While there are demands to finishing your academic career remotely, these two are also living out the dream of playing pro hockey. There were undoubtedly some benefits to having that as your "job" while you try to finish up. According to Jake and Nico, the biggest upside to pro life is the time available in their day, "I think the biggest perk up from playing college is the amount of time you have to get the things you want done, done." said Kielly.
Sturm explains that while he has time on his hands, he makes the most of it, "At college, my days usually wouldn't end until 10pm. Now, I thoroughly enjoy following the economy and the stock market every day and having the time to manage my own portfolio. Hockey-wise, it feels great to finally be able to combine joy and business and being able to make good money with what you love. Just being able to find more quiet hours here and there gave me the ability to be more ready physically and mentally for games, because I spend less energy on a stressful daily schedule."
Despite the positives of professional life, there can be some bumps in the road on the path to the NHL. Biggest drawback leaving Clarkson for the pros, for sure is how close you are with your teammates, according to Sturm. "That will never be the same. It can't be. At college you are literally with your teammates 24/7. Now guys have family and kids. Hockey is much more a job now. The biggest thing that I miss are the first 6 weeks of fall semester, when the season was still ways out and the guys were working so hard throughout the week just to have a ton of fun on the weekends, or coming back to your dorm after a Saturday night win and celebrating."
Kielly added, "When I look back on my time at Clarkson I will remember the memories that I created with my roommates and teammates the most, most of which happened away from the rink and that is something very special to me. In pro hockey, every guy is at a different point in their lives and careers which can make it hard to get together and create those close relationships."

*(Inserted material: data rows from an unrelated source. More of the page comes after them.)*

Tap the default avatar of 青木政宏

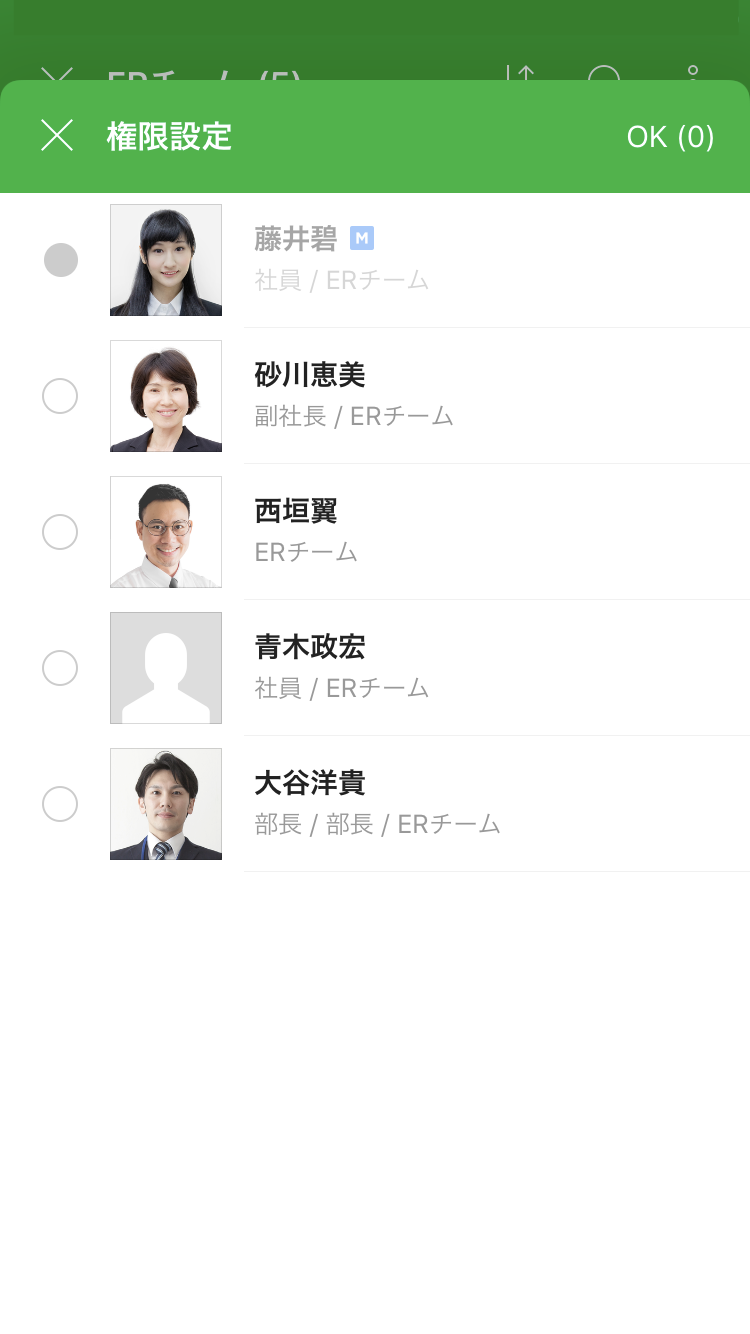coord(166,668)
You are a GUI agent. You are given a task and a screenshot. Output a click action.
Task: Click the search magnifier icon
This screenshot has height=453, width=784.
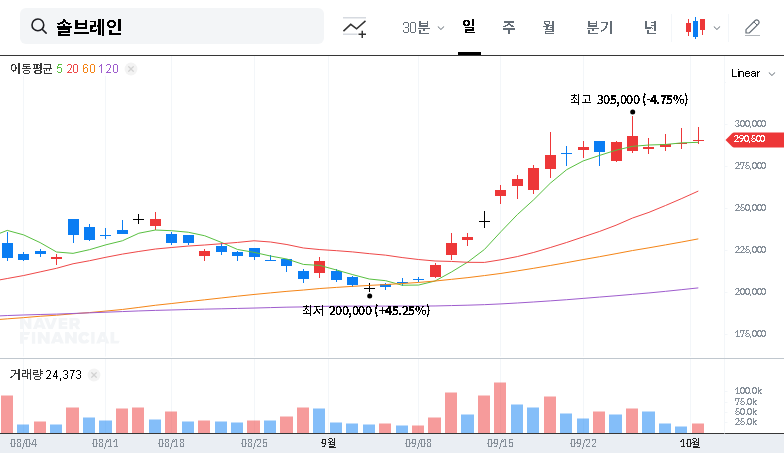coord(39,27)
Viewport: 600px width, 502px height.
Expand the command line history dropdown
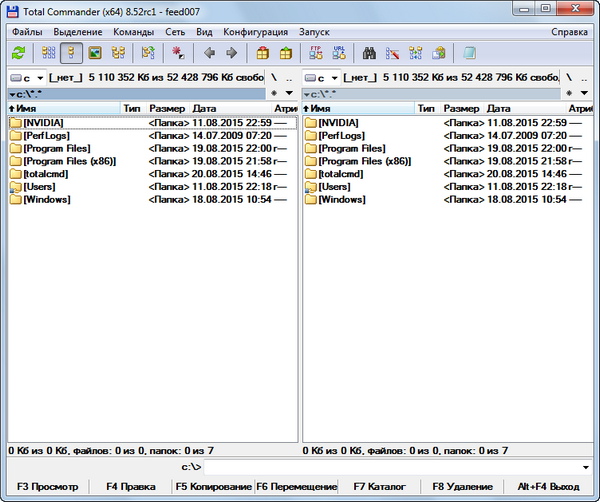[x=587, y=467]
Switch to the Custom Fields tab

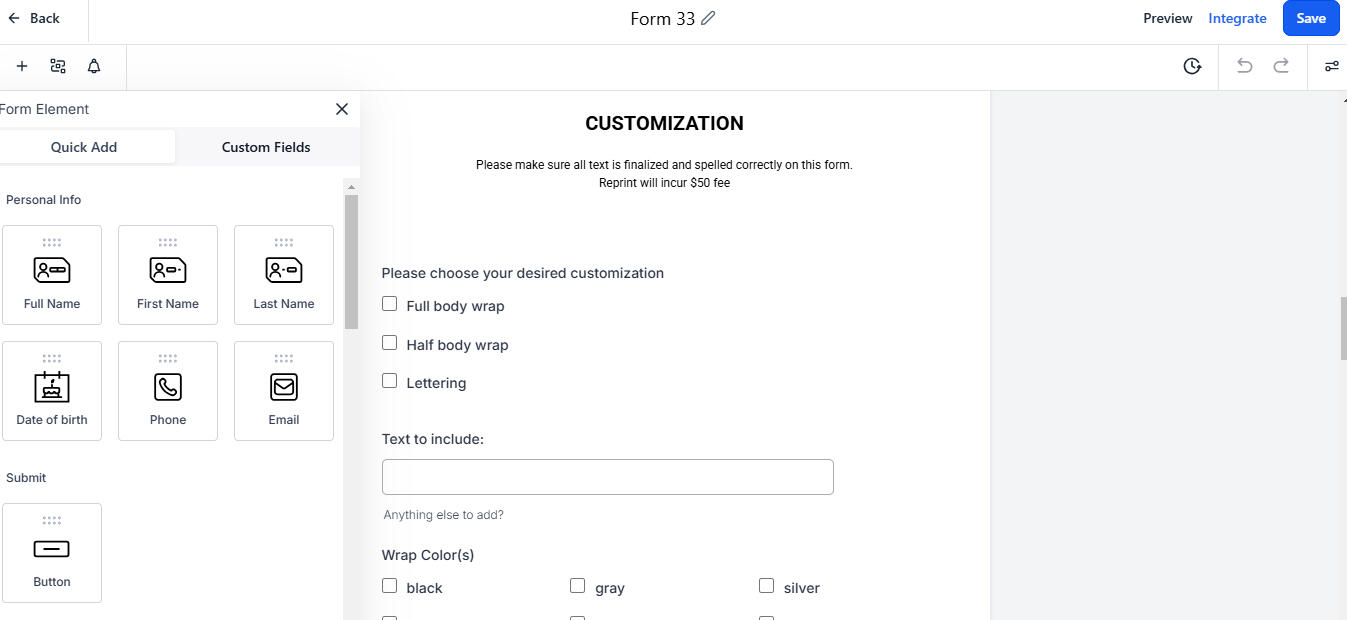click(x=266, y=147)
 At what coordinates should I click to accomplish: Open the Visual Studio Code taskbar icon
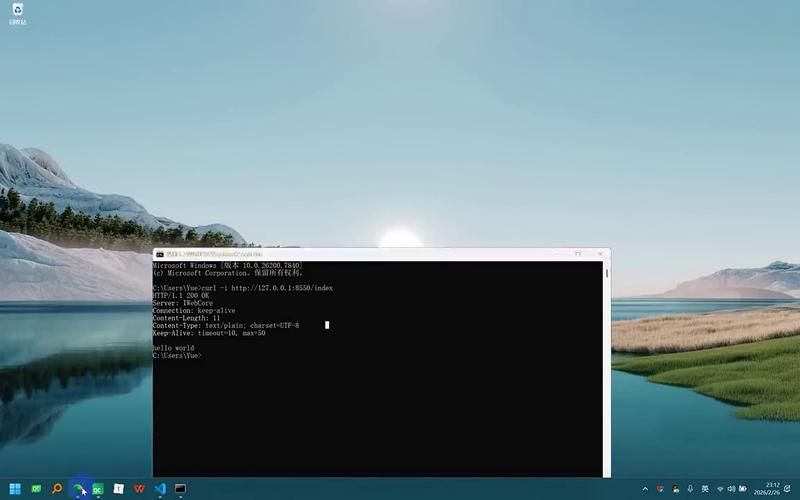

Finishing his degree was never even a question for Sturm. "In 11th grade all I wanted to do was go to college in the U.S. At this point, pro hockey was maybe in the back of my mind, the NHL certainly wasn't. I initially came here for a degree, so there was no way I would leave without it." For both men the drive and attention to detail that has lead them to the NHL is the same skill set that made them a great fit in the culture of Clarkson Hockey and ultimately finish what they started academically.